Your goal: Rewrite these lines, swapping every "GUI agent" for "interface agent" and keeping everything else the same.

---------- Entries provided

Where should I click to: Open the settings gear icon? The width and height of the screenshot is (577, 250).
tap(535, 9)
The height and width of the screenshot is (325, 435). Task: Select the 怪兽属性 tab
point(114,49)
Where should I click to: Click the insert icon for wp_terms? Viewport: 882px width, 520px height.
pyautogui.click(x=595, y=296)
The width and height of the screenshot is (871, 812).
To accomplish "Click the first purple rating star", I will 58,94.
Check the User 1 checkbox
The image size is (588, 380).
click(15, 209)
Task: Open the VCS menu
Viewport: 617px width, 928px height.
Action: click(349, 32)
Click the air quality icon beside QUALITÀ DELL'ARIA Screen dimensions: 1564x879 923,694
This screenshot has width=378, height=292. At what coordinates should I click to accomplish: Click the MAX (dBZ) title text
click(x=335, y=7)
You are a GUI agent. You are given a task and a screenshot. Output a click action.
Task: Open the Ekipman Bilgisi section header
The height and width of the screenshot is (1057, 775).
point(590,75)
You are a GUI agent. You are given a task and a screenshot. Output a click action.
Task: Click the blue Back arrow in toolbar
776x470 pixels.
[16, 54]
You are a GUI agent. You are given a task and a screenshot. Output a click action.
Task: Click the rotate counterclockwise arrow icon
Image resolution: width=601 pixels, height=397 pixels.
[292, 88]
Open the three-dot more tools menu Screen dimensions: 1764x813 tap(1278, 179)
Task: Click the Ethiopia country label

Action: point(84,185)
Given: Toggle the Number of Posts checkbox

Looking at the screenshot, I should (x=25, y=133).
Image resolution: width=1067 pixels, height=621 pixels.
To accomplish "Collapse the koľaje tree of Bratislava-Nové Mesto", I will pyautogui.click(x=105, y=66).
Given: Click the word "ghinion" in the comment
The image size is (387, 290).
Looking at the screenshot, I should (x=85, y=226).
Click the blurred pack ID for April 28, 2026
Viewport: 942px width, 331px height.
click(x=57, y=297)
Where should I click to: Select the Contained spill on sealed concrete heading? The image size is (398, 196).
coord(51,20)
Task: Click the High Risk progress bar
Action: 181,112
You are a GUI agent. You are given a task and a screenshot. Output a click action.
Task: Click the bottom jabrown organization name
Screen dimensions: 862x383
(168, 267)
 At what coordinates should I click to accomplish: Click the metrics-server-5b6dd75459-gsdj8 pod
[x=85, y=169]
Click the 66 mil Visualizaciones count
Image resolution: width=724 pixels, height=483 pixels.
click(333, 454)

--------------------

Task answer:
Where should I click to: Open the settings gear icon? The width and height of the screenshot is (577, 250).
tap(535, 9)
The height and width of the screenshot is (325, 435). Task: Select the 怪兽属性 tab
point(114,49)
Where should I click to: Click the insert icon for wp_terms? Viewport: 882px width, 520px height.
pyautogui.click(x=595, y=296)
The width and height of the screenshot is (871, 812).
To accomplish "Click the first purple rating star", I will 58,94.
Check the User 1 checkbox
The image size is (588, 380).
click(15, 209)
Task: Open the VCS menu
Viewport: 617px width, 928px height.
Action: click(349, 32)
Click the air quality icon beside QUALITÀ DELL'ARIA Screen dimensions: 1564x879 923,694
This screenshot has width=378, height=292. At what coordinates should I click to accomplish: Click the MAX (dBZ) title text
click(x=335, y=7)
You are a interface agent. You are given a task and a screenshot. Output a click action.
Task: Open the Ekipman Bilgisi section header
The height and width of the screenshot is (1057, 775).
point(590,75)
You are a interface agent. You are given a task and a screenshot. Output a click action.
Task: Click the blue Back arrow in toolbar
776x470 pixels.
[16, 54]
You are a interface agent. You are given a task and a screenshot. Output a click action.
Task: Click the rotate counterclockwise arrow icon
Image resolution: width=601 pixels, height=397 pixels.
[292, 88]
Open the three-dot more tools menu Screen dimensions: 1764x813 tap(1278, 179)
Task: Click the Ethiopia country label

Action: point(84,185)
Given: Toggle the Number of Posts checkbox

Looking at the screenshot, I should (x=25, y=133).
Image resolution: width=1067 pixels, height=621 pixels.
To accomplish "Collapse the koľaje tree of Bratislava-Nové Mesto", I will pyautogui.click(x=105, y=66).
Given: Click the word "ghinion" in the comment
The image size is (387, 290).
Looking at the screenshot, I should (x=85, y=226).
Click the blurred pack ID for April 28, 2026
Viewport: 942px width, 331px height.
click(x=57, y=297)
Where should I click to: Select the Contained spill on sealed concrete heading? The image size is (398, 196).
coord(51,20)
Task: Click the High Risk progress bar
Action: 181,112
You are a interface agent. You are given a task and a screenshot. Output a click action.
Task: Click the bottom jabrown organization name
Screen dimensions: 862x383
(168, 267)
 At what coordinates should I click to accomplish: Click the metrics-server-5b6dd75459-gsdj8 pod
[x=85, y=169]
Click the 66 mil Visualizaciones count
Image resolution: width=724 pixels, height=483 pixels.
click(333, 454)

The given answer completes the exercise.